**What the task asks**
Lines below that hold the word "will" must be copied in full.

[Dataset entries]
┌──

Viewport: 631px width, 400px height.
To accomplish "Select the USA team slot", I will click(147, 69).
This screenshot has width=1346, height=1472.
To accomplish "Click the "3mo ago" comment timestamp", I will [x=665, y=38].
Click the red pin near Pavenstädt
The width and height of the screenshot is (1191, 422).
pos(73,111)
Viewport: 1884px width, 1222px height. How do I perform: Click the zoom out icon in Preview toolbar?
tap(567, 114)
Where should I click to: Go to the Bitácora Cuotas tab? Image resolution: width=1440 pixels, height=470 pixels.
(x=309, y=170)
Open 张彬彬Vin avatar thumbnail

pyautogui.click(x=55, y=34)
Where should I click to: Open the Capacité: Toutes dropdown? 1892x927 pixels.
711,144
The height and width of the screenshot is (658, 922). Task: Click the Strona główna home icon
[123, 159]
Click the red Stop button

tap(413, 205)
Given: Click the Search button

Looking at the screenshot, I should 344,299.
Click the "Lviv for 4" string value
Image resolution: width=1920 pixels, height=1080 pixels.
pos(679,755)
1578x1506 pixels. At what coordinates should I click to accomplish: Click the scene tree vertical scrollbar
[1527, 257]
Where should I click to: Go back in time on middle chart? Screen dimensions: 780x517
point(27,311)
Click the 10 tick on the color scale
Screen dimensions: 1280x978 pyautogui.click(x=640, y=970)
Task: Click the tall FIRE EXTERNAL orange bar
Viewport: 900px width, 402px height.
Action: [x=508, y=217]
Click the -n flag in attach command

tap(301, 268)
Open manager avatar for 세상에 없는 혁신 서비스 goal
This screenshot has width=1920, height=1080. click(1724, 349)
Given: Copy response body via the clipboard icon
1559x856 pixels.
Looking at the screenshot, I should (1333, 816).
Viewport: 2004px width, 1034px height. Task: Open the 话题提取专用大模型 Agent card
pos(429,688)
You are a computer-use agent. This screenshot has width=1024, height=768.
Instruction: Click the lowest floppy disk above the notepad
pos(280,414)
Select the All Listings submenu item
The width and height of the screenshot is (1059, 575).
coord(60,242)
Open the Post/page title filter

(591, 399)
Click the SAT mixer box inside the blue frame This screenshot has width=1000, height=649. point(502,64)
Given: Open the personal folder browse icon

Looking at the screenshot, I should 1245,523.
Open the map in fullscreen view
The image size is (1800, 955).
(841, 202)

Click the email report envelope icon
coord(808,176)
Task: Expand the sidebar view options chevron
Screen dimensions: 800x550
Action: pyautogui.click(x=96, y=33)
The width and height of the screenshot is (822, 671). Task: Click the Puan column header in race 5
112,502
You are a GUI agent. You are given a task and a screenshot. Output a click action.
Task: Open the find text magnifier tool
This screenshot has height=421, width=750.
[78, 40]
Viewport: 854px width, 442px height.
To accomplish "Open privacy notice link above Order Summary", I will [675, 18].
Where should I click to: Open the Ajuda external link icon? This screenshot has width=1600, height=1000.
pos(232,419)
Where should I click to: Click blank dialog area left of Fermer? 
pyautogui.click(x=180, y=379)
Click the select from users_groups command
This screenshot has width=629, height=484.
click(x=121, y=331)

└──

**Reply to the task**
To accomplish "Select the USA team slot", I will click(147, 69).
To accomplish "Click the "3mo ago" comment timestamp", I will [x=665, y=38].
To accomplish "Open privacy notice link above Order Summary", I will [675, 18].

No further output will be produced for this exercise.